# RCD510 firmware update



## dardares (Jul 13, 2011)

Hi,

Have a CC 2.0T 2011, whit the RCD510 car stereo. Today, because my car is on the dealer service department, the dealer lend me an Jetta TSI 2015, equipped whit the same stereo, except a phone button is present on it, and not in my car(but i've bluetooth whit the MFA). I've noticed the menu was not exactly the same color, and the bluetooth audio function, whit the same phone(Nexus 6) give me title of the music, but not in my car. 

I'm pretty sure it have been a way to get that new function whit an firmware update, but found it anywhere.

Thank!


----------



## teknodogg (Nov 19, 2013)

http://www.my-gti.com/3148/volkswagen-media-device-interface-mdi-firmware-upgrades

try the MDI 0530-0546 KW22-2012 file and see if that'll work with yours


----------



## dardares (Jul 13, 2011)

thank for the link, will try this.

How i can install it?

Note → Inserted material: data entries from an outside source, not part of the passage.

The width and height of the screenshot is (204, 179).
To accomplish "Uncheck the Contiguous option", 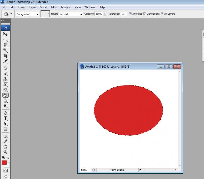I will (x=145, y=14).
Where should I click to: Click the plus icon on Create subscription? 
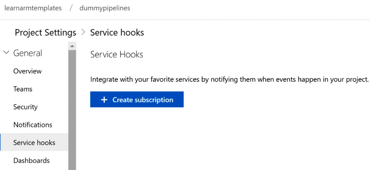pos(104,100)
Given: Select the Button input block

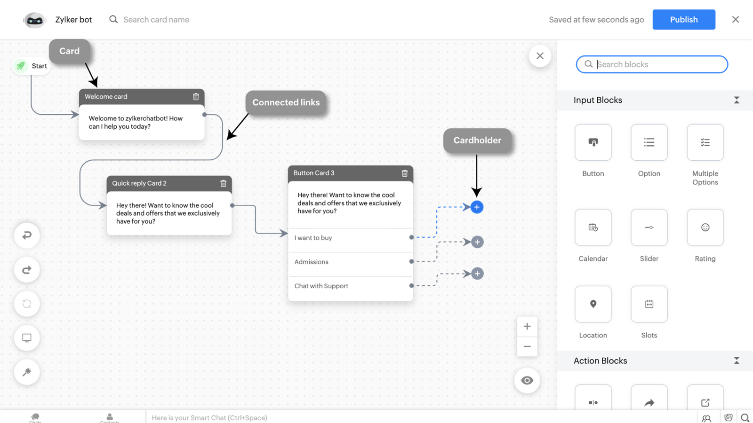Looking at the screenshot, I should [593, 142].
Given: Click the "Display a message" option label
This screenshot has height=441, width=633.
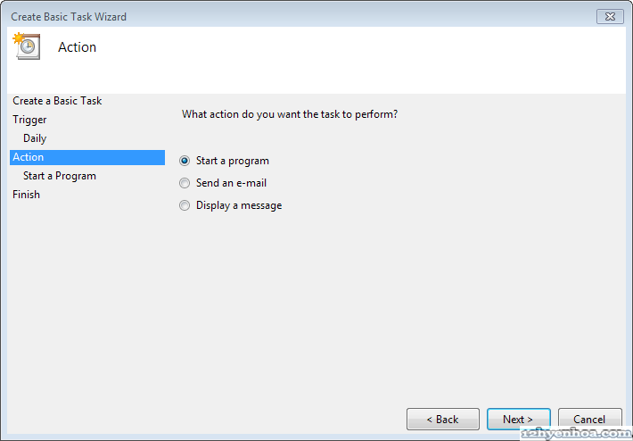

It tell about usb cable, but in the MDI have only the iPhone cable, no any other cable came whit the car!


----------



## teknodogg (Nov 19, 2013)

http://vw10.drivergear.vw.com/Catalog/Vehicle_Accessories/CC/Communication/000051446B

maybe that piece??? I'm not sure...I have not try this myself


----------



## teknodogg (Nov 19, 2013)

did you find your MDI port?....get a MDI to USB cable?
did you try to update it? how did it go??


----------



## dardares (Jul 13, 2011)

It's doesnt work

Envoyé de mon Nexus 6 en utilisant Tapatalk


----------



## teknodogg (Nov 19, 2013)

so you got a mdi cable and update it but it doesn't work?
maybe just take it in the dealership during oil change or service then ask them to update it then?


----------